El autor describe los hechos a posteriori, una vez recuperado. ¿Por qué un escritor conocido y de éxito se arriesgaría a exhibir una experiencia que cualquier relaciones públicas le recomendaría ocultar? Posiblemente, por una cuestión de servicio público, de exponer el monstruo a la luz para ayudar a otros a combatirlo. Agradezco a Styron su manera de dar forma literaria a la enfermedad, la oscura belleza con las que sus palabras acotan el vago perfil de la tiniebla y dan visibilidad a un mal tan antiguo como la humanidad. Una dolencia de la cual aún ignoramos muchas cosas, pero que el autor no duda que podrá ser derrotada por la ciencia en el futuro. Nos dice, no desespereis, no os tragueis el dolor, tened el coraje de admitir la debilidad, de pedir ayuda: no es por nada que el libro va a dedicado a su mujer, quien soportó con infinita paciencia sus malos días, aquella que sujetó su mano cuando él se hundía. Se puede salir, nos dice Styron: cuesta lo suyo, pero al final se puede.
Notas al pie:
[1] The Memoirs of an Amnesiac, publicada por G. P. Putnam’s Sons en 1965. Dado que Levant era un tipo de amplia cultura, imagino que con el título homenajeaba Mémoires d’un amnésique, del excéntrico compositor francés Erik Satie.

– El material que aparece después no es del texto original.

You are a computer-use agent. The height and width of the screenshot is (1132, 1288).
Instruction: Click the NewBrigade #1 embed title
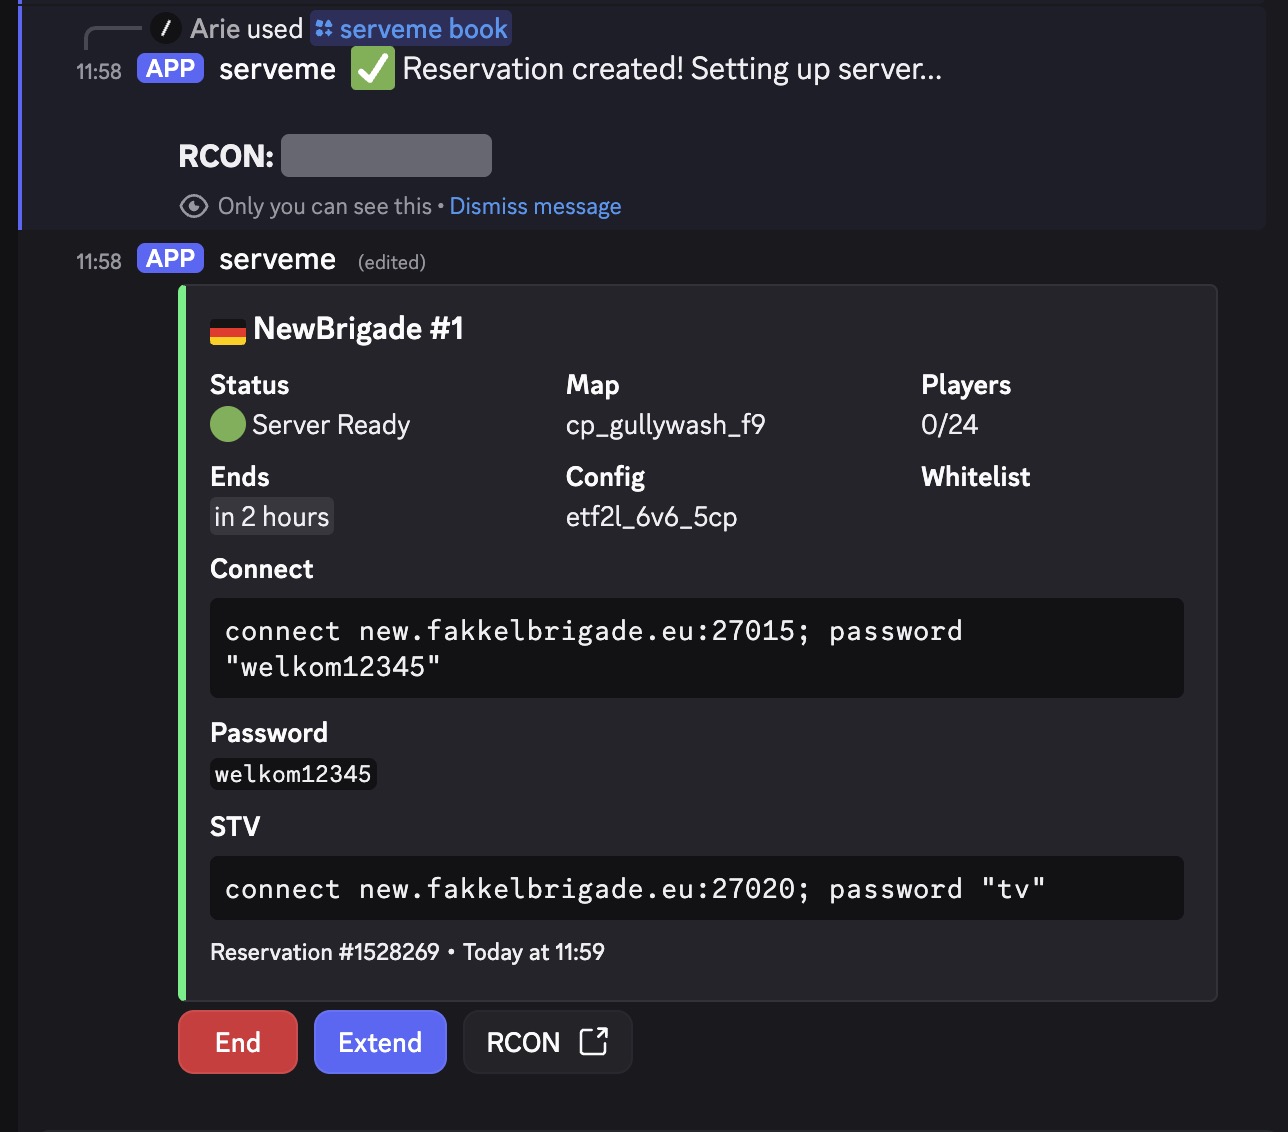tap(358, 329)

[2] El libro es una versión corregida y aumentada de una conferencia que Styron dio en 1989 en un simposio sobre desórdenes afectivos, y que luego publicaría como ensayo en la revista Vanity Fair. El libro fue publicado en castellano por Mondadori en 1991, como Esa visible oscuridad: memoria de la locura.

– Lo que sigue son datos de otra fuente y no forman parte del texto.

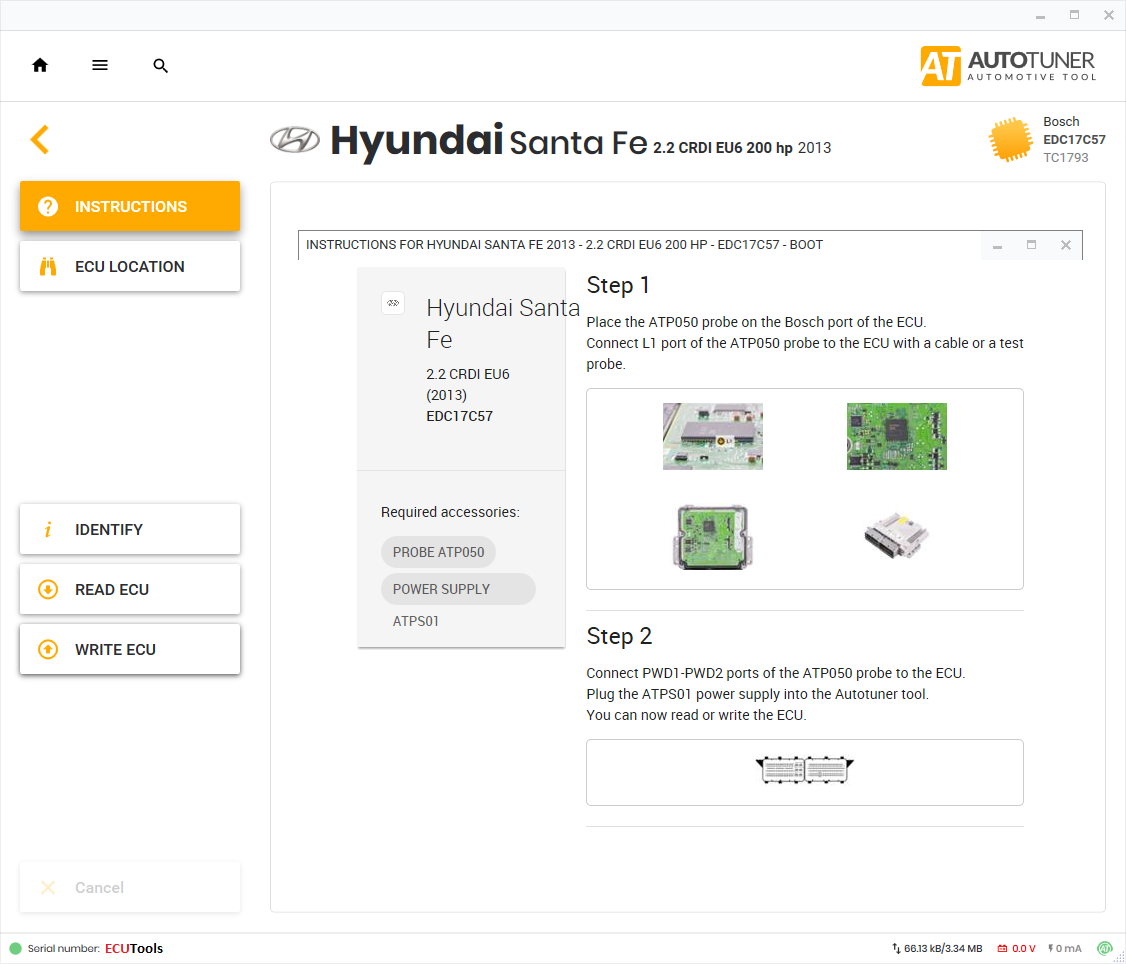Click the Bosch ECU chip icon
This screenshot has height=964, width=1126.
tap(1010, 139)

[3] La periodista Barbara Ehrenheich lanzó en su libro Smile or Die: How Positive Thinking Fooled America and the World (Granta Books, 2010) unas buenas andanadas contra el culto al pensamiento positivo acrítico. En este video podeis oir una conferencia en la que Ehrenheich resume su planteamiento.

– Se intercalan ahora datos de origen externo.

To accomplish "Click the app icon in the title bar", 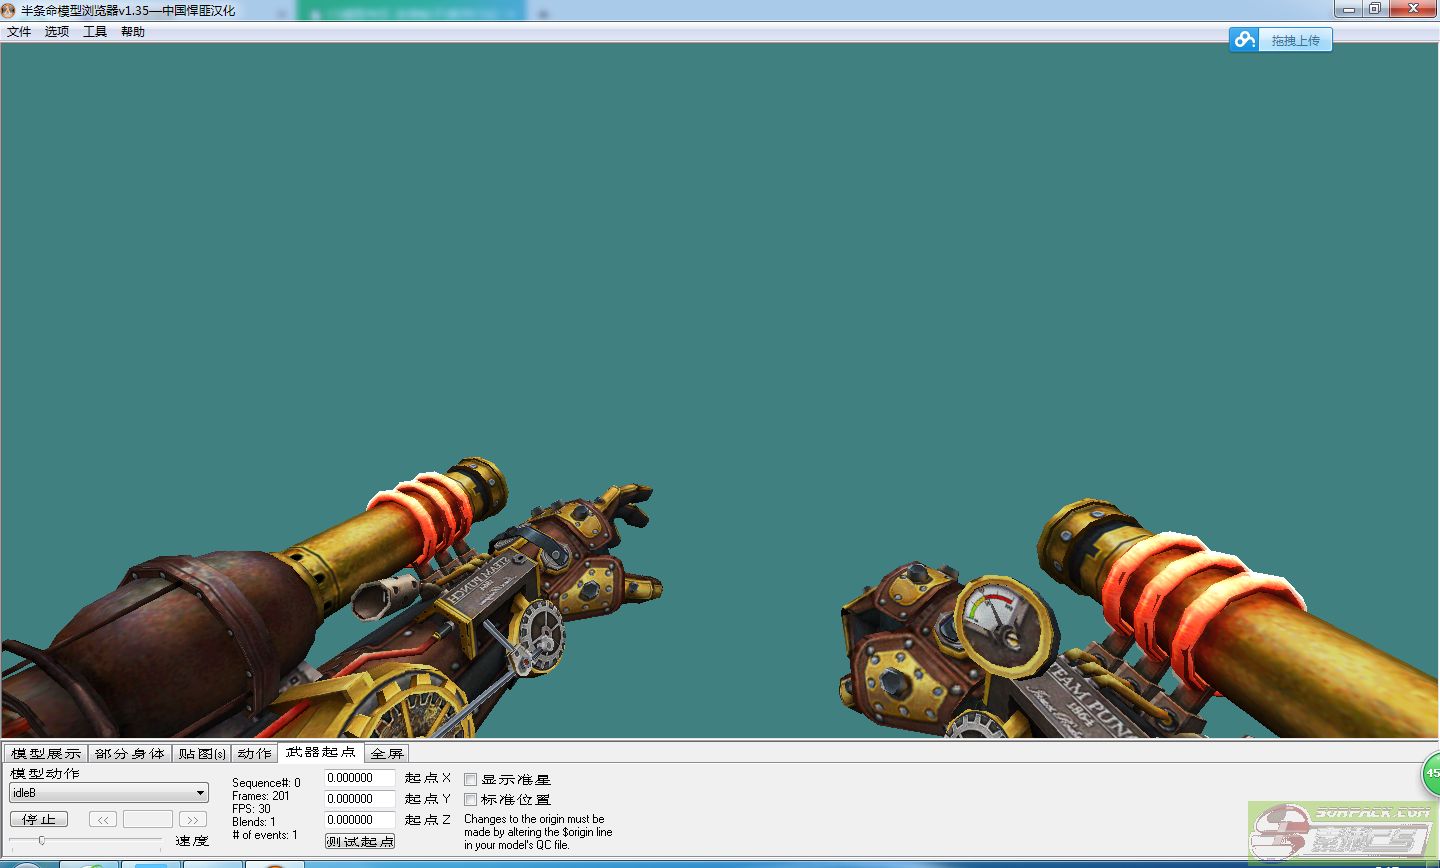I will (9, 10).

[4] Broken Blossoms, dirigida en 1919 por David Wark Griffith
[5] Styron prefiere el término antiguo para la enfermedad, que el de “depresión” que él considera demasiado blando para describirla.
[6] El autor cita a Baudelaire en inglés «I have felt the wind of the wing of madness», la frase original de Baudelaire es «j’ai senti passer sur moi le vent de l’aile de l’imbécilité».